**Exercise instructions:** Check every line of the data for the word "agent", and copy those that have it.

**Record excerpts:**
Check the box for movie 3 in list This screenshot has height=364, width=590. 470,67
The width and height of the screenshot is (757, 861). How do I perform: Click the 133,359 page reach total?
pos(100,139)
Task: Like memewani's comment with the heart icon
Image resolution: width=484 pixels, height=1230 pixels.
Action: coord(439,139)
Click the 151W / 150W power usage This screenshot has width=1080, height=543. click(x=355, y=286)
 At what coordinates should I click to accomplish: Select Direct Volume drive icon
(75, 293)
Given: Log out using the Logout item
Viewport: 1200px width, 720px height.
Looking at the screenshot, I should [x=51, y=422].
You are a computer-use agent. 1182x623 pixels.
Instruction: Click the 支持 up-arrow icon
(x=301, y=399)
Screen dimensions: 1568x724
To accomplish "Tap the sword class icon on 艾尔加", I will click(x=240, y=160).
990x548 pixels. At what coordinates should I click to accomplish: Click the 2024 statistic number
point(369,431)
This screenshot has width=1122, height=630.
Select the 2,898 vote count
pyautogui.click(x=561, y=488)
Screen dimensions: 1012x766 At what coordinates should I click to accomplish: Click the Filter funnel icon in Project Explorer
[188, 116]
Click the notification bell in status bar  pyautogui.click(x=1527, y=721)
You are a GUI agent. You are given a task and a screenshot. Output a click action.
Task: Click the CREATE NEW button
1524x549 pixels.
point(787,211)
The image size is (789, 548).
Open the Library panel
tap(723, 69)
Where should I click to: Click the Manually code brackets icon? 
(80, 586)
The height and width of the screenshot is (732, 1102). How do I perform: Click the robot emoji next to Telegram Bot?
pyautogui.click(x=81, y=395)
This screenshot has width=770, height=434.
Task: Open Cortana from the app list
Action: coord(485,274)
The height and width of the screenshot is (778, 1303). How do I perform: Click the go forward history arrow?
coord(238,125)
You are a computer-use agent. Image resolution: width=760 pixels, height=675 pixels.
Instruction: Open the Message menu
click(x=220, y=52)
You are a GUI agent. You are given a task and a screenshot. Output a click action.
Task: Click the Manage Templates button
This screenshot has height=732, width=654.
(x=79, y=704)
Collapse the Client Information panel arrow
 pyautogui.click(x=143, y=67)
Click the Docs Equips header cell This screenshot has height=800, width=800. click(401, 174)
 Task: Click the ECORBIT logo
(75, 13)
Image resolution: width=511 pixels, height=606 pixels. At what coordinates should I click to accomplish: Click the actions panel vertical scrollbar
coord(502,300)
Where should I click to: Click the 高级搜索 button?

**Answer:**
You are a computer-use agent. 1182x623 pixels.
You are a GUI agent. You are given a task and a screenshot. Output a click action.
You are a computer-use agent. Image resolution: width=760 pixels, height=675 pixels.
You are a GUI agent. You are given a task and a screenshot. Output a click action.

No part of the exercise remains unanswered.